Parallel zur Landtagswahl in zwei Wochen sollen die Wählerinnen und Wähler im nördlichen Nachbarland auch skurril wirkende Passagen aus der Landesverfassung streichen.

Stadtentwicklung/Infrastruktur : Christian Milankovic (mil)

Wiesbaden - Am 28. Oktober entscheiden die knapp 4,4 Millionen Wahlberechtigten in Hessen über die Zusammensetzung eines neuen Landtags in Wiesbaden. Allerdings könnte sich dieses Mal der Aufenthalt in der Wahlkabine etwas hinziehen. Neben den zwei Kreuzchen auf dem eigentlichen Stimmzettel können die Wählerinnen und Wähler bei einer parallel stattfindenden Volksabstimmung nochmals ihre Stimme zu 15 Änderungsvorschlägen für die hessische Landesverfassung abzugeben. In 14 Fällen geht es darum etwas in das Regelwerk hineinzuschreiben – etwa Änderungen, die zu mehr Gleichberechtigung, zu mehr Kinderrechten oder zu mehr direkter Demokratie führen sollen.

 

Seit Inkrafttreten wurde die Verfassung sieben Mal geändert

In einem Fall aber soll etwas aus der Landesverfassung gestrichen werden – und der mutet skurril an.
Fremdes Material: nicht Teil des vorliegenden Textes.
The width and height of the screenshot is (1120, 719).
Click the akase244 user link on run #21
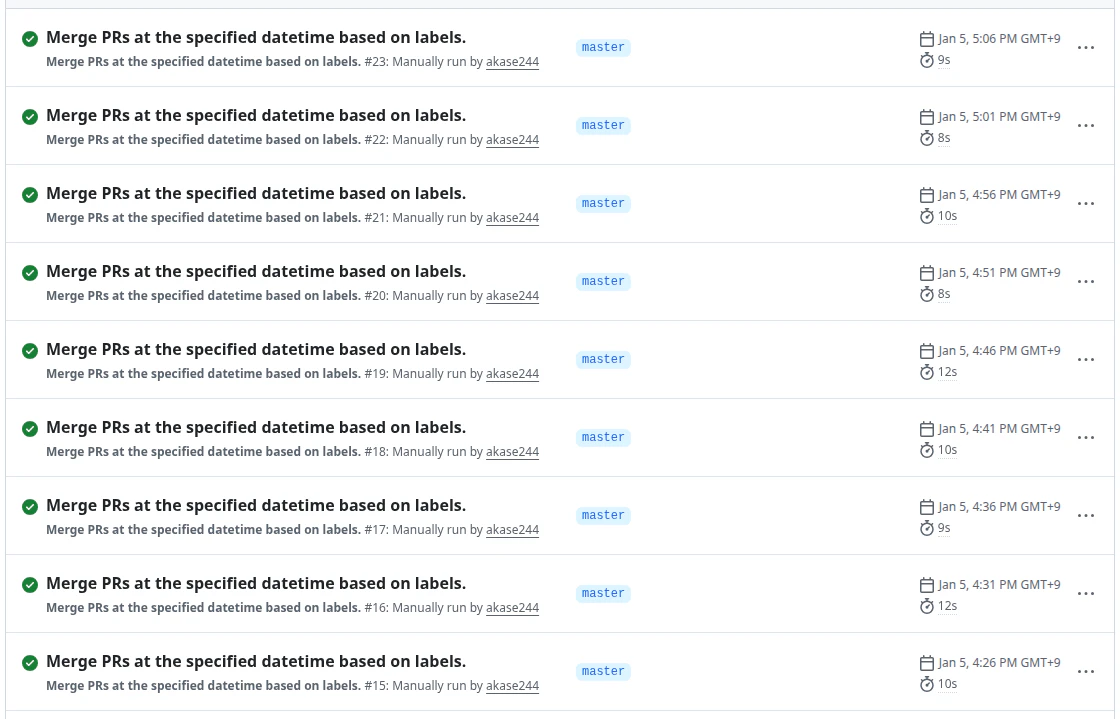click(x=512, y=218)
Denn die 1946 in Kraft getretene und seitdem insgesamt sieben Mal modifizierte Landesverfassung enthält immer noch Passagen die Todesstrafe betreffend, die mit der Einführung des Grundgesetzes im Jahr 1949 in der Bundesrepublik abgeschafft wurde. Der Artikel 102 lautet kurz und bündig. „Die Todesstrafe ist abgeschafft.“

Daran ändern natürlich auch Feinheiten der hessischen Verfassung nichts, denn Bundesrecht steht über Landesrecht. Gleichwohl heißt es bis heute im hessischen Regelwerk in Artikel 21: „Ist jemand einer strafbaren Handlung für schuldig befunden, so können ihm auf Grund der Strafgesetze durch richterliches Urteil die Freiheit und die bürgerlichen Ehrenrechte entzogen oder beschränkt werden. Bei besonders schweren Verbrechen kann er zum Tode verurteilt werden.“ Per Volksabstimmung soll der letzte Satz gestrichen und durch die Formulierung aus dem Grundgesetz ersetzt werden. Das T-Wort findet sich auch im Artikel 109: „Die Bestätigung eines Todesurteils bleibt der Landesregierung vorbehalten.“ Diese Befugnis würde die Landesspitze verlieren, wenn der Vorschlag eine Mehrheit erhält. Über ihn kann einzeln abgestimmt werden oder en bloc mit den anderen 14 Vorschlägen zur Verfassungsänderung. Einer davon sieht vor, dass künftig auch schon 18-Jährigen in den Landtag gewählt werden können. Hessen ist das einzige Bundesland, in dem das passive Wahlrecht erst mit dem 21. Lebensjahr beginnt.